Colette was a woman who lived her life the way she wanted to at a time when this was considered a scandal. However, she was the first female member of the Goncourt Academy. Sidonie-Gabrielle Colette also became president of the aforementioned academy.
Colette’s life was scandalous, but it was in France that she received the highest honors
She received the Legion of Honor in France and received a state funeral after her death. You knew her as Colette. However, her real name was Sidonie-Gabrielle Colette. It was the pride of French literature.
He married very young and was divorced twice. That is why the Church never paid homage to him. Admired by many and hated by others, she openly displayed her bisexuality, kissed women in public, and had her 17-year-old stepson as a lover.
Details of her work as a writer
Colette came to Paris from Burgundy at the age of 17. She was married to Henry Gauthier-Villars, nicknamed Willy. He was 14 years older than her and a die-hard womanizer. Willy was a journalist and critic, mediocre as a writer, he signed works by other authors with his name. He met Colette and felt that she was a good writer.

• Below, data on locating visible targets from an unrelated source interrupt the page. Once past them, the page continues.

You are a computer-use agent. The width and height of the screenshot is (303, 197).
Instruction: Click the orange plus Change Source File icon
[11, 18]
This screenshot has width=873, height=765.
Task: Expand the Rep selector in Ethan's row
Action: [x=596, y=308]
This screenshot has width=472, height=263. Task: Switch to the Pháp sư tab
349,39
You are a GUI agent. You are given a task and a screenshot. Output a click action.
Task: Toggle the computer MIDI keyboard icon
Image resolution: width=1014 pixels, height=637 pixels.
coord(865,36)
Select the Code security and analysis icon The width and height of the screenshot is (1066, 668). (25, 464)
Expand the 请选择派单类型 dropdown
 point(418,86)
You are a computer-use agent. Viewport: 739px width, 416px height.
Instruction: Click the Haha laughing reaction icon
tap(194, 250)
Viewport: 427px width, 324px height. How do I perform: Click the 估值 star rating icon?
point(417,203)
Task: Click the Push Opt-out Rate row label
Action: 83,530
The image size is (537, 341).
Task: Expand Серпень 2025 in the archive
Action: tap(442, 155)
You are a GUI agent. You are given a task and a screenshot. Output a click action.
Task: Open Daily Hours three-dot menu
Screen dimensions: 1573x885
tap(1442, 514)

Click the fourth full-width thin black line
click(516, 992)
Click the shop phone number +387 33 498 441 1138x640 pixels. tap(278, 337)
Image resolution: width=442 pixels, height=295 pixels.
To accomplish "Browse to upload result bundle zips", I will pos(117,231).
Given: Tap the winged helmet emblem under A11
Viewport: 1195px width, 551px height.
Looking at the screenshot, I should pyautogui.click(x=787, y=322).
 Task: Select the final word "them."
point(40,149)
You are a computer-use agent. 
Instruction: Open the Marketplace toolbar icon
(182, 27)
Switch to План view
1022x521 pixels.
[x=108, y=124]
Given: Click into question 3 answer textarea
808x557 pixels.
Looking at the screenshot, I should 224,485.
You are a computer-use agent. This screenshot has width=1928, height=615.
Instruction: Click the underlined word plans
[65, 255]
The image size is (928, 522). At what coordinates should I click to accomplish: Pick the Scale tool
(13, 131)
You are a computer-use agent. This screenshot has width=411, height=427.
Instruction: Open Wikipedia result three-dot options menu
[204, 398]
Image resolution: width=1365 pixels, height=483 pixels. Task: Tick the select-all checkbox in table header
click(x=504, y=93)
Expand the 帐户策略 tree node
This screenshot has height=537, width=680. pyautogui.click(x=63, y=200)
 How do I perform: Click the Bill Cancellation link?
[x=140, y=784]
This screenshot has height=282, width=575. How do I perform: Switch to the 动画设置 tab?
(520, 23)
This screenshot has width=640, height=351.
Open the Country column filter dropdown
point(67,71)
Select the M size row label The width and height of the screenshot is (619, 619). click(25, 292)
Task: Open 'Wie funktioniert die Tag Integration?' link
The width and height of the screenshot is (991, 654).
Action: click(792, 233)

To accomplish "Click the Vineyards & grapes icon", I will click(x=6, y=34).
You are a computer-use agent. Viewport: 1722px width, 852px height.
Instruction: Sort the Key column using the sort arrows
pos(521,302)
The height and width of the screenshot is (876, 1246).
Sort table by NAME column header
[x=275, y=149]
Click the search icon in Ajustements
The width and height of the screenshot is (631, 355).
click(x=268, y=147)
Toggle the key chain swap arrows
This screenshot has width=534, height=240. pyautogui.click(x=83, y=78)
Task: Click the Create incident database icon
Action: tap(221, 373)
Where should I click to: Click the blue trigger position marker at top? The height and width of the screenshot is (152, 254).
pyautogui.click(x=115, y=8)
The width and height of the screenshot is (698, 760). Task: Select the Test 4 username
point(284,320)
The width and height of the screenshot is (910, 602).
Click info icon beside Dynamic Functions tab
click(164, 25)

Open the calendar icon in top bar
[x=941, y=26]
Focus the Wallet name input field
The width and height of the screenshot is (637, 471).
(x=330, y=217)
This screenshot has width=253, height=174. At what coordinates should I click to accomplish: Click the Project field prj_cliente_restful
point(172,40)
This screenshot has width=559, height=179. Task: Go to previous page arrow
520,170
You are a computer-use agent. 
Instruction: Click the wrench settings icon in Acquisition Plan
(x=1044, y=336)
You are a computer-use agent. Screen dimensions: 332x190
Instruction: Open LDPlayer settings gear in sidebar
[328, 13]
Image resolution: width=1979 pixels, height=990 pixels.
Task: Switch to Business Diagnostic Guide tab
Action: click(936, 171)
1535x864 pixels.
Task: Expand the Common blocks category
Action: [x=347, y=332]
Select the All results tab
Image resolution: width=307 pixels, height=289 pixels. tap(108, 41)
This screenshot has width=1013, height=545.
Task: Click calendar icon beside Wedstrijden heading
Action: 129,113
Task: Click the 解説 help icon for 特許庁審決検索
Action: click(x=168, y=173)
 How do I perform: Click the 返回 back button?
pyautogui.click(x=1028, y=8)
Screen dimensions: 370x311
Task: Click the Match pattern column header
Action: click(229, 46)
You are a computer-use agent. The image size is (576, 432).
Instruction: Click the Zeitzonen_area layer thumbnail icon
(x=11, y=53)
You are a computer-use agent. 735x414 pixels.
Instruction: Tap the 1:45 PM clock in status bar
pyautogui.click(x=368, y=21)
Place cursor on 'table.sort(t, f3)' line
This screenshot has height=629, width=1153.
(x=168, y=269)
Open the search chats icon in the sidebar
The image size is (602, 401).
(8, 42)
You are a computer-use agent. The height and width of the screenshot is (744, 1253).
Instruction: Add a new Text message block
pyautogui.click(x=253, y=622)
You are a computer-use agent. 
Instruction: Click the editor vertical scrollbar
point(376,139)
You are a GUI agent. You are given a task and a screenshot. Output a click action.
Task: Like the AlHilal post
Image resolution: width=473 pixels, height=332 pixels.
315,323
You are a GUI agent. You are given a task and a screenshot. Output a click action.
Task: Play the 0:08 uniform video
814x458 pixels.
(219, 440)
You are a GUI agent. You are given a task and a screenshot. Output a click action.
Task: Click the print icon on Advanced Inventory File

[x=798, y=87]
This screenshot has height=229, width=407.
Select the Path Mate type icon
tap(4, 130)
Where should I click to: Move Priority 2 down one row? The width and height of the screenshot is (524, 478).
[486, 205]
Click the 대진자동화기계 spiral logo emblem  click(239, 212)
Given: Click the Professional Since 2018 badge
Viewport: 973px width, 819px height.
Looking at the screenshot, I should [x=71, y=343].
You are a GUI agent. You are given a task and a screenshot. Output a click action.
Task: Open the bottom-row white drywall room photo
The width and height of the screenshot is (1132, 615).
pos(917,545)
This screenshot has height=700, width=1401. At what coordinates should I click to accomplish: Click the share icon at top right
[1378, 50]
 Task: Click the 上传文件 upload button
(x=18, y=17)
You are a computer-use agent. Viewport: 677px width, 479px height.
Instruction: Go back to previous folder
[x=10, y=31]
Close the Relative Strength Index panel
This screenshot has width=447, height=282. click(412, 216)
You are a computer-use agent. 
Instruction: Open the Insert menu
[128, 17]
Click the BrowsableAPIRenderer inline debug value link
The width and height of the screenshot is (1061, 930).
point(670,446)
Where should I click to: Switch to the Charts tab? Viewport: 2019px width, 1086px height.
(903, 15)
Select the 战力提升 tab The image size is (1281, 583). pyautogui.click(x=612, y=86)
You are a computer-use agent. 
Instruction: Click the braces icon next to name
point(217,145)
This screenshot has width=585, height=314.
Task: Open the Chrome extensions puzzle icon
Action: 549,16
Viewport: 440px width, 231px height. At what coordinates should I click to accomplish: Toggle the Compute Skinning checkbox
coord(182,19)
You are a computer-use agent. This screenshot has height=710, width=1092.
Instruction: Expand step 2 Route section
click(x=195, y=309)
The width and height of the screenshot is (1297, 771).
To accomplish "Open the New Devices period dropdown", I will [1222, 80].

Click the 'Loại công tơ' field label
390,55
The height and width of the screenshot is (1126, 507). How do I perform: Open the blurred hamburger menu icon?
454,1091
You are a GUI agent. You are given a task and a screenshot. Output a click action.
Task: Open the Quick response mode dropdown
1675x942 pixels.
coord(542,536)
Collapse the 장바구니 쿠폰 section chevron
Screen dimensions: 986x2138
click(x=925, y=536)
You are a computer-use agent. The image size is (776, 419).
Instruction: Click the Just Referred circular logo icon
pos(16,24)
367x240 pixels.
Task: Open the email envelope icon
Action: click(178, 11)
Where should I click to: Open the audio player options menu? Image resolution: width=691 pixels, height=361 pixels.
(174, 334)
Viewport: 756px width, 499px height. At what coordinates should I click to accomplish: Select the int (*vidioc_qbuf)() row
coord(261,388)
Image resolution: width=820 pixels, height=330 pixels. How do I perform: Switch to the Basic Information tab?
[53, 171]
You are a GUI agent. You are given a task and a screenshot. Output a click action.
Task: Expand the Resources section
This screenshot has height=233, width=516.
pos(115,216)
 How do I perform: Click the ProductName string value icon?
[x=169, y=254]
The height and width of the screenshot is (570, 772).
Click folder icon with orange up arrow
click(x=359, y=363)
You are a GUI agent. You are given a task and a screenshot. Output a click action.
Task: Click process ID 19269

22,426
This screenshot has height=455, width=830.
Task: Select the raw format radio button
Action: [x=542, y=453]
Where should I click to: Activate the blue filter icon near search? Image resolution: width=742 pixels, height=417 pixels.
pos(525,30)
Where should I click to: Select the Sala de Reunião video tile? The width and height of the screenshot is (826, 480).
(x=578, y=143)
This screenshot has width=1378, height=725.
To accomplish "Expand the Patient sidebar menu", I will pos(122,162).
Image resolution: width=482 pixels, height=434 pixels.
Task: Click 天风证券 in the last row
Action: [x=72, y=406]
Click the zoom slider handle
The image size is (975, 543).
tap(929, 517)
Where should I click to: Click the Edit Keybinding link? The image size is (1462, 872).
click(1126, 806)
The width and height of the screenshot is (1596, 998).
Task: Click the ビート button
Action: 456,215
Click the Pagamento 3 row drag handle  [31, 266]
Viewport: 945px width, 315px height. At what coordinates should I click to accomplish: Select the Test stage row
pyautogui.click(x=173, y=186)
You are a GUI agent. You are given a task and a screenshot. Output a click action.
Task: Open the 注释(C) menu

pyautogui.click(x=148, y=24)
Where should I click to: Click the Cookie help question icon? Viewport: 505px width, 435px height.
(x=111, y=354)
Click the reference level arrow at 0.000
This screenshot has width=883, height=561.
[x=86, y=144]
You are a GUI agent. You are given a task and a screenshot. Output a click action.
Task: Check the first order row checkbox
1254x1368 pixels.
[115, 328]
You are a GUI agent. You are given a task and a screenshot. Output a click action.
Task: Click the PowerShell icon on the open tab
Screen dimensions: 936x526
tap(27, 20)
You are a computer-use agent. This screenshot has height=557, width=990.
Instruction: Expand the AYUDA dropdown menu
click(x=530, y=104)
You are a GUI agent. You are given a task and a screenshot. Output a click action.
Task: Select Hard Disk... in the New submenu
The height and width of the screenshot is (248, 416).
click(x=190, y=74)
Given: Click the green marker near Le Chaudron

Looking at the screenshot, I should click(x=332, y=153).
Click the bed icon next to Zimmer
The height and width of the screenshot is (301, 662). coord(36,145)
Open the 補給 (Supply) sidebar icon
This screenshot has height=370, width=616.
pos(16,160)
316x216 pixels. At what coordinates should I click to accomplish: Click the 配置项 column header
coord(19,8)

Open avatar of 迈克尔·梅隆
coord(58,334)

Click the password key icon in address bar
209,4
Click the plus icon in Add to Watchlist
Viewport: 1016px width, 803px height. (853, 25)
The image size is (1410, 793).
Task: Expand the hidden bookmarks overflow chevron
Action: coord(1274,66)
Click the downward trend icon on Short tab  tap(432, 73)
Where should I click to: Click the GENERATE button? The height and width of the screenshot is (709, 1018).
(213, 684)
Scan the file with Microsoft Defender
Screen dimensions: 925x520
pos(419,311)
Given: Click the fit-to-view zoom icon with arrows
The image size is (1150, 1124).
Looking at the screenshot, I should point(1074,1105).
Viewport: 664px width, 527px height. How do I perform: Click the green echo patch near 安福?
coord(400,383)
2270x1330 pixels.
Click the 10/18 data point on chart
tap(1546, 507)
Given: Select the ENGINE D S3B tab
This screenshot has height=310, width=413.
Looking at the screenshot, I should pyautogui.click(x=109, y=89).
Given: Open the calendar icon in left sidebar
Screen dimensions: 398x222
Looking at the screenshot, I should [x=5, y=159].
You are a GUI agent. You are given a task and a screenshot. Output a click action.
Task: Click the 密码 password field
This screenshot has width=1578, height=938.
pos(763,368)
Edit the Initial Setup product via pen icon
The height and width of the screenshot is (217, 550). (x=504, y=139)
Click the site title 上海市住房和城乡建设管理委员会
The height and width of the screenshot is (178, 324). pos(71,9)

Then he asked him to write a story about his childhood in Burgundy. Soon she gave him a 650-page manuscript. It was one of his most famous works, “Claudine in School”. The book was about a precocious schoolgirl who was scandalous for the time and became a resounding success.
When the second part “Claudine in Paris” and the third part “Claudine is married” were published, the commercial success led to a musical. In this musical, Polaire played the lead role. This variety actress was Willy’s lover. To promote the play, Colette and Polaire, disguised as school girls, went through every party in Parisian society.
His fourth book is the first that he signs with his name alone, “Claudine’s Refuge”, in which he tells of his marital separation. The story goes that she and her husband had love affairs with the same woman. A wealthy American heiress named Georgie Raoul.
Move on to a life of scandals and successes
Colette later began a love affair with Mathilde de Morny, the Marquiseur of Belbeuf, whom they called Missy. They started working in cabaret seven days a week and eating at train stations. Missy and Colette wanted to save money to buy a modest house for the two of them. They bought a house in Saint Coulomb and there he wrote The Tramp and The Tendrils of the Vine.
After separating from Missy, he married Henry de Jouvenel, editor of the daily Le Matin, with whom he had a daughter. He never cared about the girl raised by babysitters. After eleven years of marriage while her husband was covering the war, 40-year-old Colette has a hot affair with her 17-year-old stepson Bertrand de Jouvenel.
It was at this time that he was writing the novel Chery, which tells of the romance of a mature woman in the arms of a young lover. It was a great sales success. They divorced a second time shortly afterwards. She married Maurice Goudeket, who was a much younger businessman than she was.
In 1944 he wrote his most famous work Gigi. They took her to the cinema and her protagonist was Leslie Caron. It won 9 Academy Awards from the Hollywood Academy. He died in 1954 at the age of 81. France gave him a funeral with the same pomp as a statesman.